Mrs. Weir: “I’m sick of living in this claustrophobic suburban world—
Mr. Weir: Oh, get used to it.
Mrs. Weir: “—where everyone is trying to fit in. I feel like I lived in a world of scared robots. Obviously this is terrible, but two of the worst ones are mom and dad.”
Mr. Weir: What? What do that mean?
Mrs. Weir: “They are the most boring, repressed people on the face of the entire earth.”
Mr. Weir: Repressed? I’ll repress her.
Mrs. Weir: “They say they love each other but who knows. It’s probably just part of their routine. Anyway, can robots really be in love?” Harold I don’t think we should be reading this.
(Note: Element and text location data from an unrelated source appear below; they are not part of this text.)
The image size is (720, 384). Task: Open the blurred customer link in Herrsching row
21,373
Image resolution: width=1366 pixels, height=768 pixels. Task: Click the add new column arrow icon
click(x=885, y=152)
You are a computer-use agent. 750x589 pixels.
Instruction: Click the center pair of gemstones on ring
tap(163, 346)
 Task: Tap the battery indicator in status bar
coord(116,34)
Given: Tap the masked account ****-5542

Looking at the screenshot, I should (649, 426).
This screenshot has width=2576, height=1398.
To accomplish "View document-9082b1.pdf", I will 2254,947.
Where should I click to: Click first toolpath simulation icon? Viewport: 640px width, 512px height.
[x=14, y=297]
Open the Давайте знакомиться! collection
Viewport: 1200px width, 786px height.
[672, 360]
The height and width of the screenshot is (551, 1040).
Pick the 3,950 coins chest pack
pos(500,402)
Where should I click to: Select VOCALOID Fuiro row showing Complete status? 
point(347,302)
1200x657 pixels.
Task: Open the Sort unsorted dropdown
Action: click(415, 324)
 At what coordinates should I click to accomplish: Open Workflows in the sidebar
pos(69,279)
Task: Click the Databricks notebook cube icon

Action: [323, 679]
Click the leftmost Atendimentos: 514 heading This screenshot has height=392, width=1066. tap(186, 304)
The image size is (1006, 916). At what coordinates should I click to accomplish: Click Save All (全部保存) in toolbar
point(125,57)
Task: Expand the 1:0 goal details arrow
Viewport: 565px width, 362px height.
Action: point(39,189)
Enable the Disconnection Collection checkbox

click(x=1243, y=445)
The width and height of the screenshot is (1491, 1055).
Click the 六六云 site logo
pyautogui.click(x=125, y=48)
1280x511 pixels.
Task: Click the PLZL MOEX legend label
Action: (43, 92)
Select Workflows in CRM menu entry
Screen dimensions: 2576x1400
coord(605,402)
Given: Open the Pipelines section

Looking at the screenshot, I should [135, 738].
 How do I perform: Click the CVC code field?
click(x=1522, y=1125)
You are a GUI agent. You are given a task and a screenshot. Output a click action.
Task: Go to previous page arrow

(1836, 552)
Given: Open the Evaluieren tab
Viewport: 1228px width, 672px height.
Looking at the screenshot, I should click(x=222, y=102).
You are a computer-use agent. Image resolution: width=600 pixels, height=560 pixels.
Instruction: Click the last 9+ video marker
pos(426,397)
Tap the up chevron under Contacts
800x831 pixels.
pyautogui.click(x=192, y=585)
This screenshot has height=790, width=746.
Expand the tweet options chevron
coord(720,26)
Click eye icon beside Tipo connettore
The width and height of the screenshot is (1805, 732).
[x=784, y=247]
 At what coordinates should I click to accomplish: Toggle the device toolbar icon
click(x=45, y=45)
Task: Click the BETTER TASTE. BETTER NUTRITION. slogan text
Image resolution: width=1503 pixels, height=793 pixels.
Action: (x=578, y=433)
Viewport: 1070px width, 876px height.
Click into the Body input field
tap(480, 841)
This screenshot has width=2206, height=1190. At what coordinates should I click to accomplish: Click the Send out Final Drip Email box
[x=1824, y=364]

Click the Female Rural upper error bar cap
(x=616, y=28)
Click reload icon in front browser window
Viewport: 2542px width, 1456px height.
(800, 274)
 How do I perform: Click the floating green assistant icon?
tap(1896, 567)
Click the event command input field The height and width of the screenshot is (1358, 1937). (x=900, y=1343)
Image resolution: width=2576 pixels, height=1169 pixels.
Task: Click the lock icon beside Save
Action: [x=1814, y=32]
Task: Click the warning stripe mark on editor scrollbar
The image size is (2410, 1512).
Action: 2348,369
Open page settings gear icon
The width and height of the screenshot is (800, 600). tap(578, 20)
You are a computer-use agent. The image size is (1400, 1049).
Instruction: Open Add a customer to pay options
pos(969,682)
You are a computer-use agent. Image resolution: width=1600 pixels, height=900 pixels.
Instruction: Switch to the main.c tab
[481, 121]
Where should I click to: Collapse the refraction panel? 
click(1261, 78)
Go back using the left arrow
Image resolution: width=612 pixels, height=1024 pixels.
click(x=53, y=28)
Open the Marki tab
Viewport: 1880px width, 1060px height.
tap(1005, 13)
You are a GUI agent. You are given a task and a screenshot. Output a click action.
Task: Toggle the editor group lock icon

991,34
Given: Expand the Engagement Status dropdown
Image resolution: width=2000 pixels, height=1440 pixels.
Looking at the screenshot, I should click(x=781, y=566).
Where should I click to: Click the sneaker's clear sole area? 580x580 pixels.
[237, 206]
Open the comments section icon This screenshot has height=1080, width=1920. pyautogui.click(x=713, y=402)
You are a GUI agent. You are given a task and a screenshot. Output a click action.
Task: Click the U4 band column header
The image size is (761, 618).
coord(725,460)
Mr. Weir: Yeah yeah. Keep reading.
Mrs. Weir: Let’s see. “Their whole life is this monotonous routine. She cooks dinner—practically the same meal every night. He comes home barking at everyone like a fascist dictator, scared his…” Hm.
Mr. Weir: What?
Mrs. Weir: “…scared his penis will fall off if he ever helped clear the table. And she lets him walk all over her. I love them but it’s not the life for me. No thank you.”
Mrs. Weir: Okay, I’ve got something special for us tonight. Ta da!
Mr. Weir: What the hell?
Mrs. Weir: Ah. Harold, they’re Cornish game hens with a plum wine sauce. They’re fantastic.
Mr. Weir: What’d you do, put poison in the bird feeder?
Neal: Smooth move, Alexander Graham Bell.
Jock: Oh man. The geeks have inherited the earth.
Neal about Bill: He’s the butt-patter. Ugh.
Sam: What? I told you I couldn’t pitch.
Bill: Oh, it’s not about your pitching, Sam.
Sam: Well then what are you doing out here?
Bill: I just always wanted to call a meeting on the mound. This is so cool.
Neal: Hey. Meeting on the mound? Very cool.